* _Your objective_
Carry on the personal essay about whether an acting and writing career in Los Angeles is someone else's dream, picking up right after its final sentence about writing being more like breathing.

* _Source excerpt_
------------

An insidious thought I have trouble shaking:
Am I trying to live somebody else's dream?
Allow me to explicate.
What I am not saying: that I feel like anyone has forced me into the life I'm leading right now with the goals I've set. Maybe I've been steered in this direction and simply not put as much thought into things as maybe I should have, but ultimately no one is making me do what I do.
But here I am, in Los Angeles, attempting to scrape together a career as an actor and writer. Before I go any further, I need to publicize a personal belief of mine - passion is overrated. At least, for some people and I think for me. A small, outlier number of people are gifted with a laser beam focus on one thing that they want to do with their life. I know some of these people and they are sometimes inspiring, sometimes annoying, to be around. I think these people are lucky. I, and I don't think most of the human population, are inclined in such a single-minded way.
I do like acting. And I'm good at it. I like writing. I'm good at that too. Let's see if we can do something with those.
But is acting something that I NEED TO DO WITH EVERY FIBER OF MY BEING OR ELSE I WILL PERISH?!?!?! ...not so much. I'm sure that if I were to give it up completely, I would get the hunger for it every now and then, but it's not like breathing to me. Writing is a little more like breathing; if I ever completely stop writing, I think something will have gone seriously wrong.

------------

* _Supplied data_

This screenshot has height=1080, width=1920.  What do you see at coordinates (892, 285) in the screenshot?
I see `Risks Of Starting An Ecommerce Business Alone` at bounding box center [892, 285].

------------

* _Result below_
But even with writing, I don't have a singleminded focus. I'm not striving to be a TV writer or a screenwriter or a novelist or a playwright or a blogger or a <insert other writer here>. If one of those happens to be where I end up, I will be happy and I will probably continue to plug away at other writing things on the side.
Which is all a long way of saying: sometimes, I feel like I'm taking up space in an already overcrowded industry. Maybe I should give it up and let someone who wants it more have my spot already.
I'm not going to do that (not in the near future, at least). I think the problem is is that I don't know what I want. I have a lot of trouble seeing that in myself. I know I'm the one who knows me best and, therefore, should be best to know what the hell it is I want to make with my life, but the truth is I feel like I'm often moving towards a vague shimmer in the distance. My short-term goals are specific and planned to a T, but my long term is fuzzy. I have many ideas I want to get off of the ground, but figuring the specifics and how they'll fit into the overall scheme of my life is a crazymaking task.
I what I do know is this: I want to live my best life. I don't want to settle. Beyond that, the details are tricky.
Details, details, details. That's always the fuck of it all, isn't it? I've already written a post about that some weeks ago.
Maybe I should stop worrying so much. Maybe if I just chill and keep an open mind, an opportunity or idea will come along from some place I never would've expected and maybe it'll open up the clear path to the rest of my life that had thus far been obscured by thick foliage.
...but I hate waiting. I want to do something. Sitting and thinking and fretting about my next move is doing something, but the value of it is debateable.
Do I need to think more? Think less? Or merely shift what I focus on? I don't know, man. I don't know.
Happy trails. Biatch.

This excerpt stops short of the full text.